Il presidente degli Stati Uniti Donald Trump ha dichiarato che considererà la violenza contro le concessionarie Tesla come “terrorismo interno“. La dichiarazione è avvenuta durante un’apparizione pubblica alla Casa Bianca, dove Trump, insieme a Elon Musk, ha preso posizione a difesa del fondatore di Tesla, recentemente oggetto di violente proteste. Le manifestazioni contro l’azienda, che hanno visto l’impiego di bombe molotov e incendi dolosi, sono state condannate dal presidente come atti di terrorismo domestico.
Trump ha lodato Musk, definendolo un “vero patriota“, e ha sottolineato l’importanza del suo impegno per l’innovazione e la crescita dell’industria automobilistica negli Stati Uniti. “Tesla raddoppierà la sua produzione nei prossimi due anni grazie alle politiche del presidente“, ha dichiarato Musk, mentre Trump ha ricordato di aver abrogato l’obbligo imposto dal suo predecessore Joe Biden per l’adozione delle auto elettriche, dando agli americani maggiore libertà di scelta.

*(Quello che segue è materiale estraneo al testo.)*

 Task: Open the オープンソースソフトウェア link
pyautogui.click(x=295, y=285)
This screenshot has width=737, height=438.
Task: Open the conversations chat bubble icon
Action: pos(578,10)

Nel corso dell’incontro, Trump ha anche espresso ammirazione per i veicoli Tesla, tra cui il Cybertruck, sottolineando l’importanza di promuovere l’industria automobilistica nazionale. La difesa da parte di Trump di Musk arriva in un contesto di crescente tensione, con l’azienda sotto attacco da parte di manifestanti che contestano le sue scelte aziendali e politiche.